3. On page 5, change the first sentence of the second new paragraph from “Meanwhile, according to SSA, father’s visits were so positive that the agency considered dispensing with a monitor” to “Meanwhile, according to SSA, father’s visits were positive and the agency considered dispensing with a monitor.”

4. On page 7, in the last sentence of the first new paragraph, change “per” to “in” so that the first part of the sentence changes from “The court held that under the immunity afforded social workers per Government Code section 820.2...” to “The court held that under the immunity afforded social workers in Government Code section 820.2....”

5. On page 10, at the beginning of the first new paragraph of part II.C., delete the following sentences: “Even overlooking plaintiffs’ forfeiture, their appellate challenge fails. The trial court did not err in granting summary judgment.”

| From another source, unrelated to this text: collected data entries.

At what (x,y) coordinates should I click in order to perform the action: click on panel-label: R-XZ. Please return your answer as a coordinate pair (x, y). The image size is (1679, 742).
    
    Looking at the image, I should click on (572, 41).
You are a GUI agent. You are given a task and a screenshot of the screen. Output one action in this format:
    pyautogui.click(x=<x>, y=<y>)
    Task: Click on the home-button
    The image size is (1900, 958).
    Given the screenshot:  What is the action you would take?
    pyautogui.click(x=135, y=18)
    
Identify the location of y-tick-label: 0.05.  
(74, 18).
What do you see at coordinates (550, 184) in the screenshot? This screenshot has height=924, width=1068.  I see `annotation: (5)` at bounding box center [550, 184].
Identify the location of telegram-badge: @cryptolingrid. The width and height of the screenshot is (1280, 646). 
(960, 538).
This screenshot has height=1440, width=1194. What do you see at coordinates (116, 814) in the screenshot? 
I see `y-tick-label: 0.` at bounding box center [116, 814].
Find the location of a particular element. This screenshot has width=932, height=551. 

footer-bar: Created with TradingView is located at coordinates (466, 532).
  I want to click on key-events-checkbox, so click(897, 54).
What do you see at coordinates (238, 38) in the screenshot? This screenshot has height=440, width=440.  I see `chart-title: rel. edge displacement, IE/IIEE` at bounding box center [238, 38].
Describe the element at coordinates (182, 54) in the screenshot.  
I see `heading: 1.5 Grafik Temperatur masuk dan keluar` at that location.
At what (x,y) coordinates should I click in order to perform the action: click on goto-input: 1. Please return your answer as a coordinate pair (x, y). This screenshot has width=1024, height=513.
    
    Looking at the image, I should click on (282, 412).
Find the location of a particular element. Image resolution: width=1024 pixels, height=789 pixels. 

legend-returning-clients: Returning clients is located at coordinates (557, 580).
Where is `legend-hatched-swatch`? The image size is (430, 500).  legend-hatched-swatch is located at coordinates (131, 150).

6. On page 11, at the end of the first new paragraph of part II.C., following the sentence that ends “... ‘legitimate custody is at issue and needs to be decided by the trier of fact in the civil case’”, insert the following two new sentences: “We disagree. The trial court did not err in granting summary judgment.”

7. On page 13, correct the citation towards the end of the paragraph that begins “Mother suggests on appeal...” so that the citation reads as follows:

(See, e.g., Howard v. Drapkin (1990) 222 Cal.App.3d 843, 851 [“The concept of judicial immunity is long-standing and absolute”].)

8. On page 15, in the first sentence of footnote 3, delete the clause “, as defendants had argued, ” so that the sentence reads in relevant part: “The trial court also noted that defendants appeared to be entitled to immunity under....”

9. On page 15, delete the last sentence (“Erroneously removing a child is not among the listed actions committed with malice for which immunity is revoked”) in the last paragraph on the page.

10. On page 15, after the paragraph now ending with the citation, “(Gov. Code, § 8201.21, subd. (a), italics added.)”, insert the following new paragraph:

The Legislature has not listed the malicious removal of a child as an act that would revoke a social worker’s immunity. (Gov. Code, § 820.21, subd. (a).) The omission may arise from the fact that removal is ultimately the juvenile court’s decision, and a social worker’s interim actions are only temporary, pending ratification or rejection by the court. The listed actions vitiating immunity — perjury, fabrication of evidence, hiding exculpatory evidence, and poisoning testimony with duress — all share a common trait of subverting the juvenile court’s ability to decide the removal question fairly. In any event, we may not judge the Legislature’s wisdom in including some malicious acts in section 820.21, and omitting others. (In re Marriage of Tavares (2007) 151 Cal.App.4th 620, 628 [“The Legislature declares state public policy, not the courts”].)

11. On page 16, in the first new paragraph, delete the second sentence, which reads “Rather, as discussed, the removal decision itself was committed with mother’s assent in the CRISP agreement to SSA’s discretion” and substitute the following sentence: “Rather, as discussed, mother in the CRISP agreement committed any initial decision to end the placement to SSA’s discretion.”

12. In the last line on page 17, in the second sentence of the paragraph that begins “In any event, plaintiffs’ bid for reversal fails on the merits”, delete the clause “, as defendants note, ” so that the sentence reads in relevant part: “Furthermore, Santosky is inapposite here because....”

These modifications do not change the judgment.

Respondents’ motion to publish the opinion is granted in part. The opinion as modified in this order is ordered published with the exception of part II.B.

WE CONCUR: MOORE, ACTING P. J. IKOLA, J.